02

Nov

A New Study

I am happy, content and safe knowing that I don’t paint my future alone, but am on a journey set out for me.

I am a believer. I am a believer in Jesus Christ as my personal savior. I’m a believer in His presence in my life, on this earth, in our world.

I am not naive. I know there are times when it’s easier to be cynical…which I think I am becoming these days.

Finally, I am hurting. There is no other remedy, no other peace, no other forgiveness and comfort that can even begin to make my hurt feel better than believe in Christ.

I know this may set some of you off, may make you not want to read my blog anymore and that is ok. I don’t want you to feel like I’m preaching to you. But in order for me to be more authentic, to be more honest in my writings and to give you a way of keeping me accountable, I think this deep, engrained identify of mine is something you should know about.

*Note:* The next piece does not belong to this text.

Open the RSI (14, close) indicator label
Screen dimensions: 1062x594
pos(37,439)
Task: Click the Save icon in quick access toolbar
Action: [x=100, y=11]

As I learn to deal with my own pains, hurts, resentments of past experiences, I’ve decided to start a new Bible study. Well…I shouldn’t say “new” because it’s honestly been quite a while since I did one. So, I’m starting a Bible study, actually two. The one I’m doing on my own is called Beloved Disciple by Beth Moore.

I just did lesson 1, part 1. I watched the video, and did the book work. I feel a revolution coming on.

Recently, for one reason or another I’ve begun to harden myself. You know that feeling you get when you have to deal with something but instead you hide it away, you let it fester but you think “if I hold on to it, then I don’t have to tell anyone about it, and it can be my own. Sure it hurts, but no one else has to hear about it, deal with it or pretend to pity me. So I’ll hold on to it.”

Because I begin to see how destructive this mindset is, because I’ve begun to make bad decisions so that I don’t have to feel hurt, I realize I need help. I need life, I need forgiveness and I need humbling. So I was a bible book store and saw this study and read the back and almost started crying right there. I knew it’s what I needed, I knew that Beth would be a vessel of Christ to speak truth into my life; truth, grace and forgiveness.

I don’t plan on using this blog to preach to you or anything, but as I’m the one writing, I’m going to take you along this new journey with me. I’m not ready to share every vulnerability with you, but I’ll be glad to share with you the relief that I am beginning to feel as Christ takes over my life, and I begin to see what He has in store for me, despite myself.

This study is based on Jesus’ disciple, John. Christ called him and his brother James the Sons of Thunder. I think this is awesome! I feel like a little bit of thunder is beginning in me. I’m passionate, I’m passionate about my hurt and want to scream about it. Christ wants to take that passion, harness it and use it to bring him glory. What a relief! To realize I don’t have to change my passion, just learn to define it as Christ made it rather than how I conceive it is so thrilling and redeeming.

If you get a chance, or if this seems at all interesting, I’d love it if’ you’d join me on this study. I don’t think i can write much about the curriculum on here, because it’s so deep, requires so much study, but it’s totally affordable and I can already tell that it’s worth it.

You can find the book here. And the video downloads here.

Lovies!

PS. I know I still owe you an explanation about Mexico AND halloween at Starbucks, but I need to get some errands done so those will come later today…I promise!